One map preoccupied him more than any other that winter. Borrowing a book on the geography of Palestine from Uncle Stricker, he set out to create a map of the Holy Land. On a huge sheet of paper, almost three by five feet, he carefully drew all the cities and regions, rivers and mountains, valleys and oases, of this unseeable world. He shaded in their contours and washed their borders with color. In one corner, he set a plan of Jerusalem, with its jagged city walls and citadel, its Mount of Olives, its Golgotha—the landmarks of his last three years—all drawn in an eager, naïve hand—all “made with loving devotion,” he explained.

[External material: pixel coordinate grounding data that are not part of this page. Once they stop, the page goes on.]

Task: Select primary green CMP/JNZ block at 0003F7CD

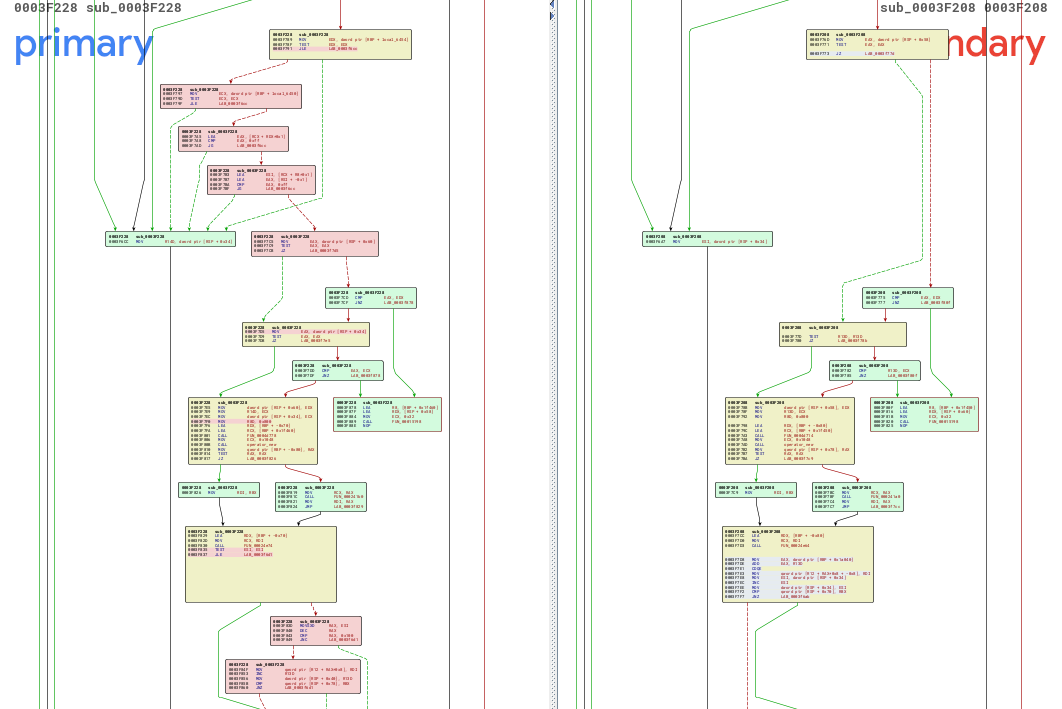Action: [370, 298]
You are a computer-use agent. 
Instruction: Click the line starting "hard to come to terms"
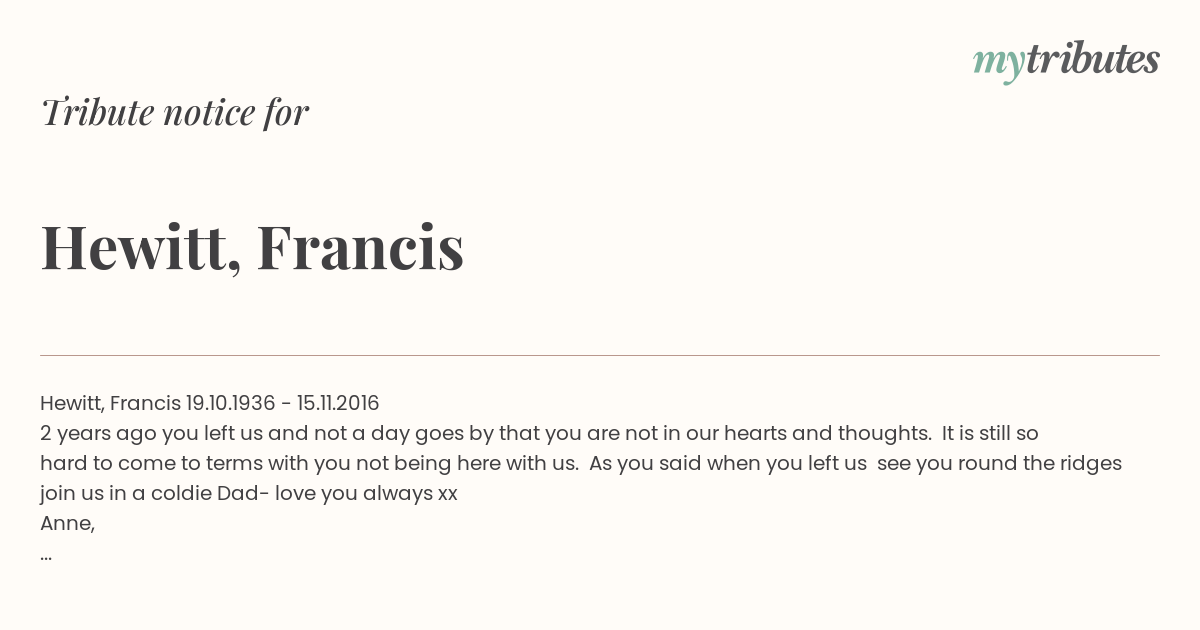point(581,463)
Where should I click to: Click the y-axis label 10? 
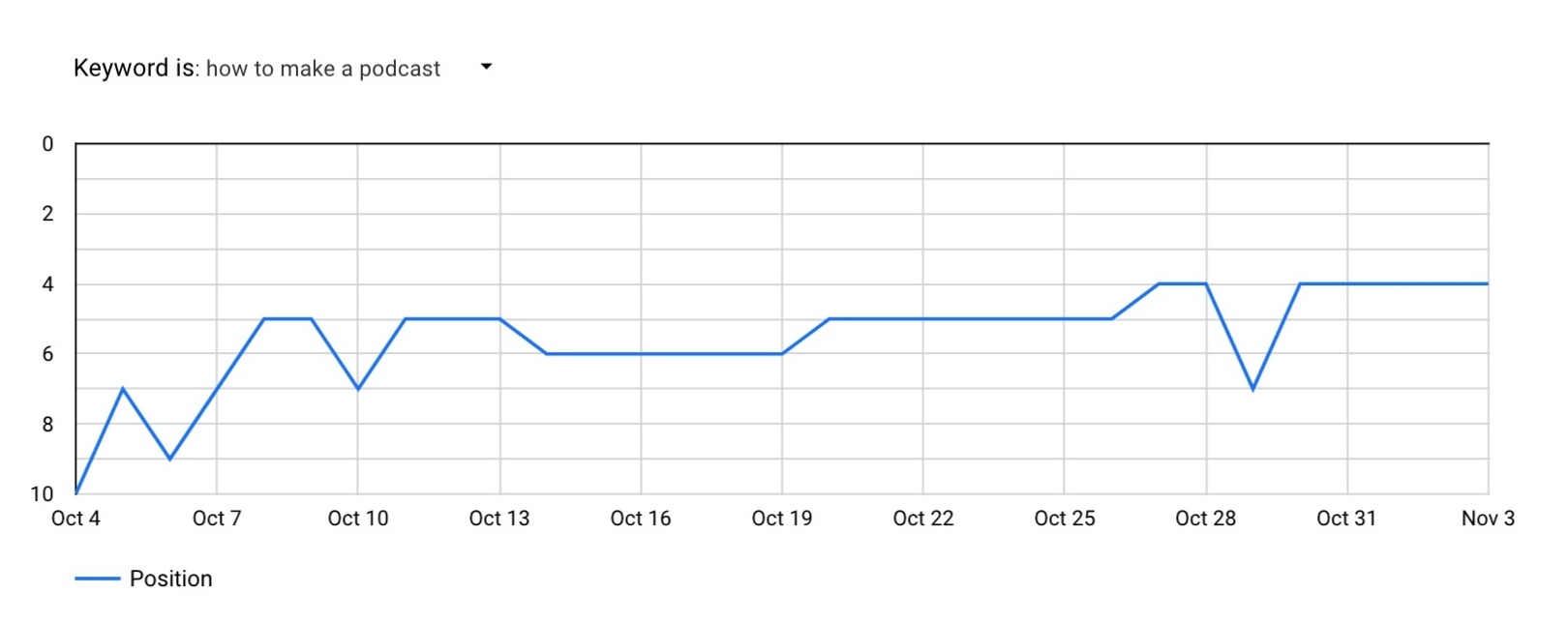[x=42, y=494]
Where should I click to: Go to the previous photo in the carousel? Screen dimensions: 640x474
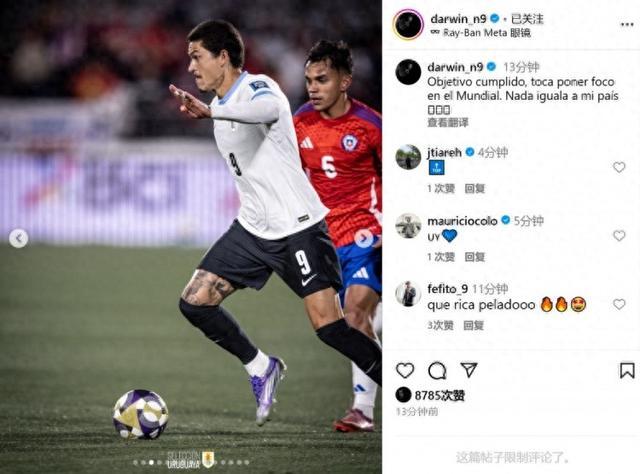coord(18,238)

When his father came to Amsterdam in February 1878 for his third review, Vincent had the map ready to give him—as proof of his dedication, perhaps, or a plea for patience. But in his tortured retelling of the events of those days, Vincent never mentioned presenting it to him. Ten days later, he took a copy of the same map, drawn in red crayon, to the dark basement classroom of a little chapel near the Jewish Quarter and hung it there. “I thought that little room would be a nice place for it,” he wrote Theo. “It is only a very small light … but let me keep it burning.”

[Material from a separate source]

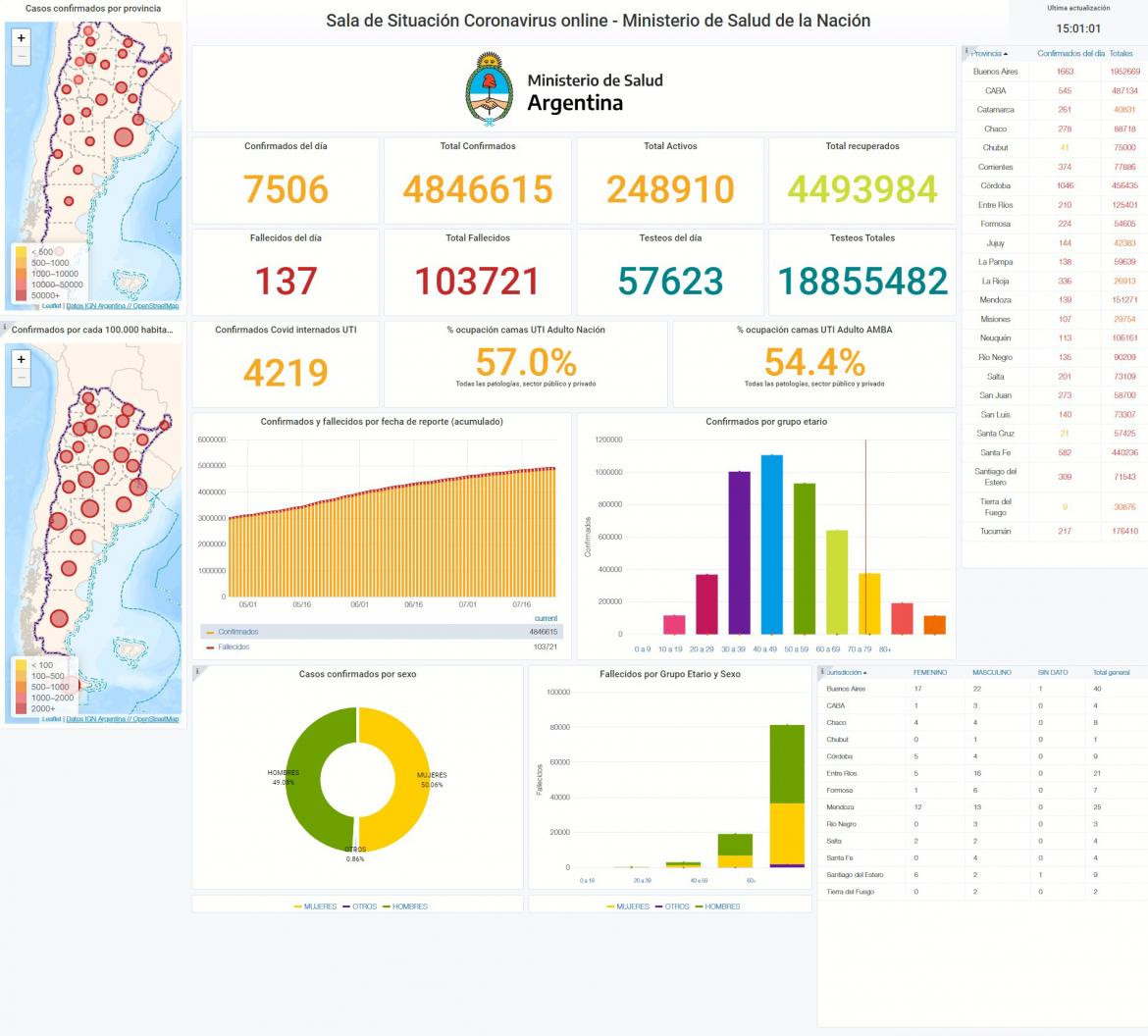Click the Ministerio de Salud Argentina emblem
Screen dimensions: 1148x1036
pyautogui.click(x=489, y=89)
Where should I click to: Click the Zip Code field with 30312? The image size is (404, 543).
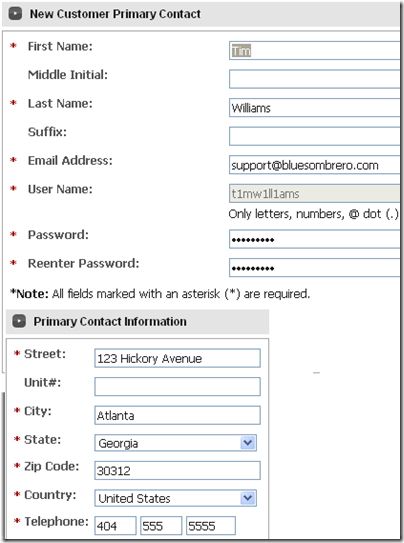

AFTER THE DISASTROUS MEETING
with his father, Vincent clearly knew he would never succeed in his studies. “It is very doubtful that I shall ever pass all the examinations,” he wrote Theo in what had to be a painful admission. But he could not give up. Nor, despite his relentless exhortations to Theo and his increasingly elaborate invocations of
it
, did he consider becoming an artist himself. Instead, he vowed fresh determination and spun new delusions of success. “I must push on,” he said. “There is no remedy but to set to work again, since it is clearly my duty to do this, whatever it costs.”

And then a different path opened up. On February 17, only days after his father left, Vincent broke from his usual Sunday routine and visited the Waalse Kerk (French Church). In the lofty pulpit stood a visiting clergyman “from the vicinity of Lyon” who delivered a sermon unlike any Vincent had heard before.

The same industrial revolution that had brought great wealth to some, like Uncle Cent, had thrown hundreds of thousands of others into unimaginable poverty. As the center of French industry, especially the weaving industry, Lyon had suffered more than most places with inhuman working conditions, subhuman living conditions, child labor, and unchecked disease. This pandemic of exploitation and suffering, which had inflamed a workers’ movement that was
already the most militant in France, was the subject of the sermon delivered in the Waalse Kerk that morning. The preacher spoke of the workers’ plight using “stories from the lives of the working people in the factories,” Vincent recalled.

Vincent responded not only to the heartbreaking imagery, which he always found more vivid than reality, but also to the messenger: an awkward, earnest foreigner struggling with his words. “One could hear that he spoke with some difficulty and effort,” he reported to Theo, “but his words were still effective because they came from the heart—only such are powerful enough to touch other hearts.”

Vincent grasped his example like a lifeline. In the Frenchman’s tales of evangelical outreach to the poor workers of Lyon, Vincent found a new model for his foundering enterprise to become “a real Christian”: He would do “good works.” Almost overnight, references to his studies virtually disappeared from his letters. So did the endless philosophical ruminations, dense knots of scripture, and flights of homily and rhetoric. “Better to say but a few words, but filled with meaning,” he corrected himself. He argued with his tutor about the value and relevance of his lessons. “Mendes,” he said, “do you really think such horrors are necessary for someone who wants what I want?” In place of sermons and studies, he proposed work as the ultimate expression of spirituality, and exalted the “natural wisdom” of the peasants over book learning. Instead of a scholarly parson like his father, Vincent now aspired to be a “laborer” for the Lord. “Laborers, your life is full of suffering,” he wrote to Theo, echoing a French evangelical pamphlet. “Laborers, you are blessed.”